約束の時間くらいかな?


今は夕食を食べ終わったあと。


夕食を持ってきたのは美穂で、扉の鍵は閉めて行かなかった。


お膳の上に手紙が乗っていた。


『理央は恐らくいなくなる。食べ終わったら出てきて。』


なんで理央がいなくなるって言い切っているのかは分からないけど、とりあえず言われたとおりに部屋の外に出た。


ホントにいなかった。





ヒタヒタ………。


この音は……。


「ユリ……。いるの?どこにいるの……?」


とても小さな声。


意外と地下は響かないようだ。


「ユリ様…。お迎えに上がりました。
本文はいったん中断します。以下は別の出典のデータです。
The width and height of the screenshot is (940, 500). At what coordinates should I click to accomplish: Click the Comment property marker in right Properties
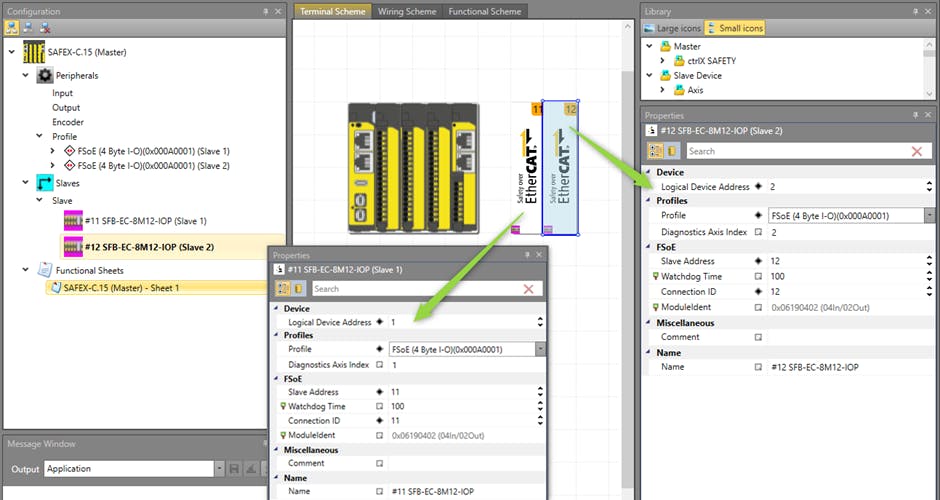(758, 338)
」


この声は美穂の声?


私のこと様付けしてたっけ?


「みんなどこ…?」


ーカチッ


パッと明かりがついた。


気づかずに廊下の電気をつけてたみたい。


その時。



「ユリ?ユリだ!」


「夏菜!!」


私に向かって駆けてくる夏菜。


「無事だったんだね!信じて良かった…。莉依紗様を信じて良かった……!」


ガバッと私に抱きつき泣いてしまった。


「ありがとう!夏菜。来てくれて…。」


顔をあげ、美穂に微笑んだ。


美穂も微笑み返してくれた。


今思えば、自然な笑顔をみせてくれたのは初めてだったかもしれない。


とてもきれいな笑顔だった。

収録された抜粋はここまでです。